## Task item:
Scan the entries below. List each line with "screenshot".

## Excerpted records:
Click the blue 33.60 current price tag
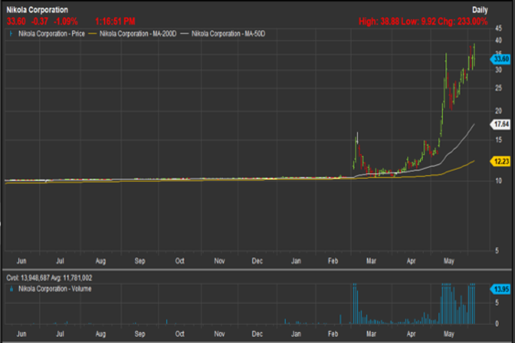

---

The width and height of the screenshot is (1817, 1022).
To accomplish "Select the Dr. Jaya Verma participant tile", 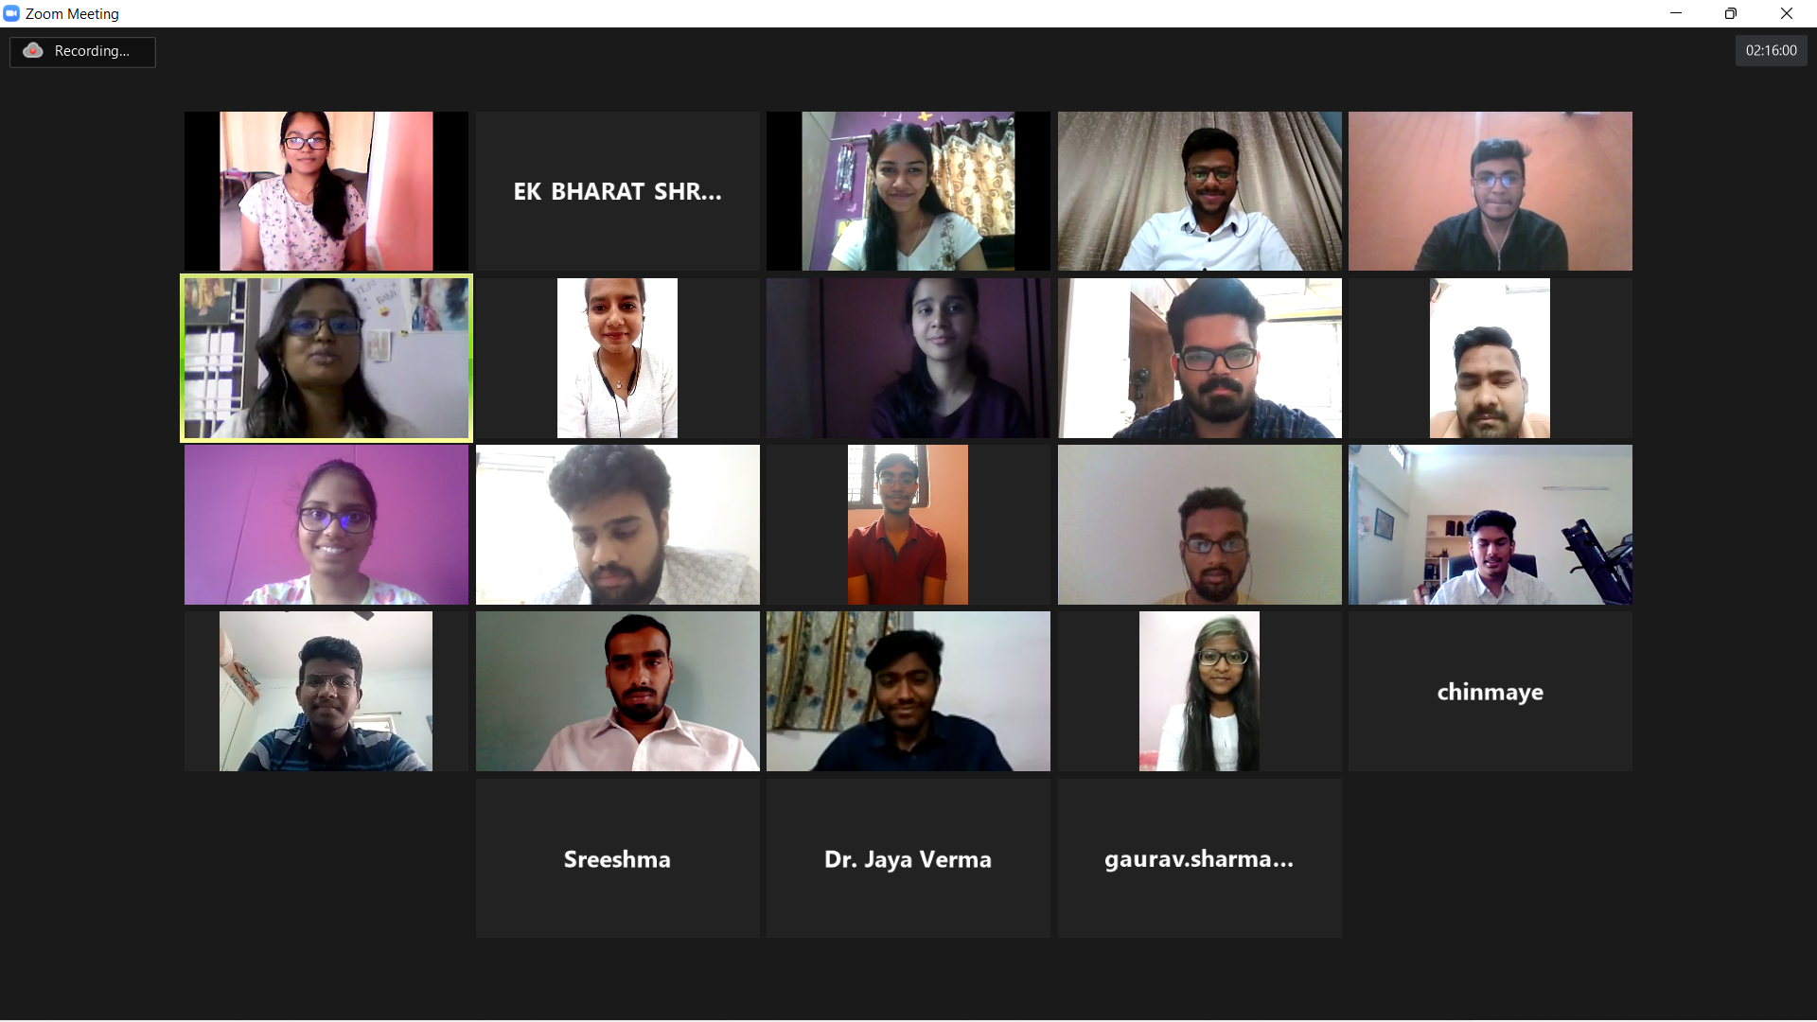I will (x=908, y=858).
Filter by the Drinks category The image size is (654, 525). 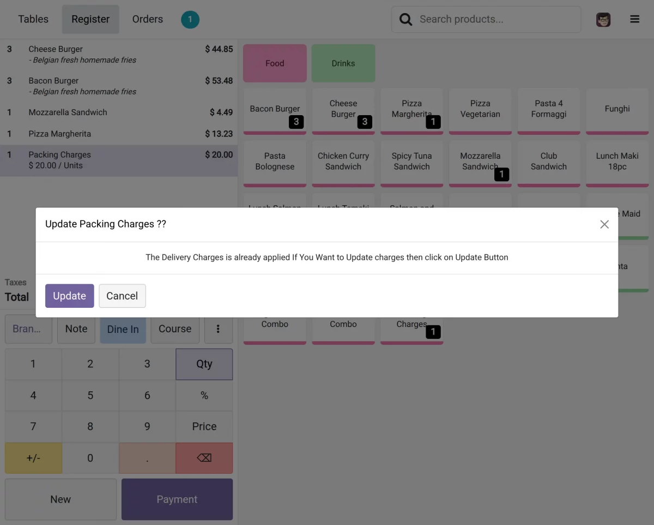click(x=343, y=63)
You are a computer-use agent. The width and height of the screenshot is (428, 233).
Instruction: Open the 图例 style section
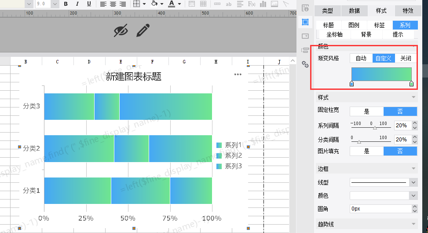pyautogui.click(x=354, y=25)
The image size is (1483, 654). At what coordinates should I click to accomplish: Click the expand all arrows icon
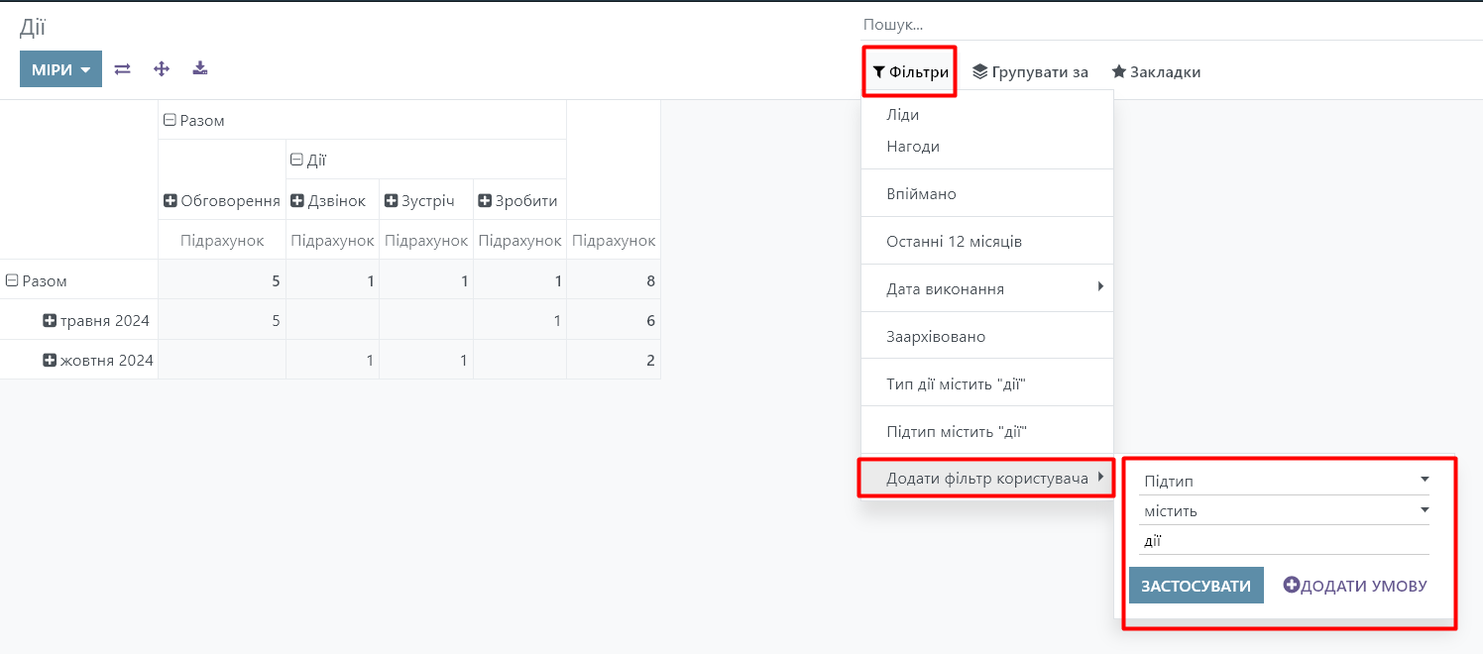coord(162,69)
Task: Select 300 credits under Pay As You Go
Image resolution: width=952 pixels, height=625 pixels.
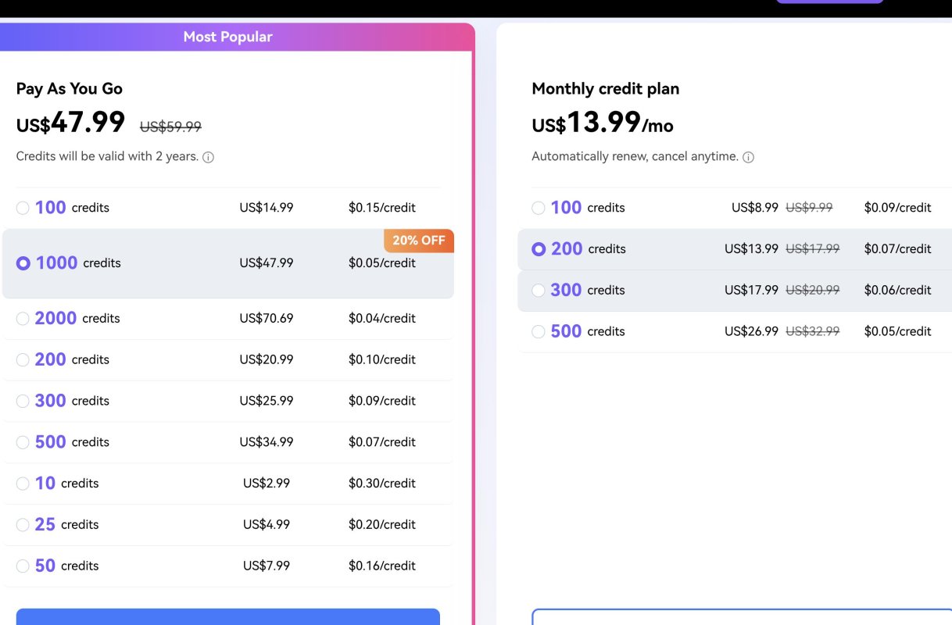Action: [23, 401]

## Solution to the problem:
The width and height of the screenshot is (1817, 1022).
You are a computer-use agent. The width and height of the screenshot is (428, 233).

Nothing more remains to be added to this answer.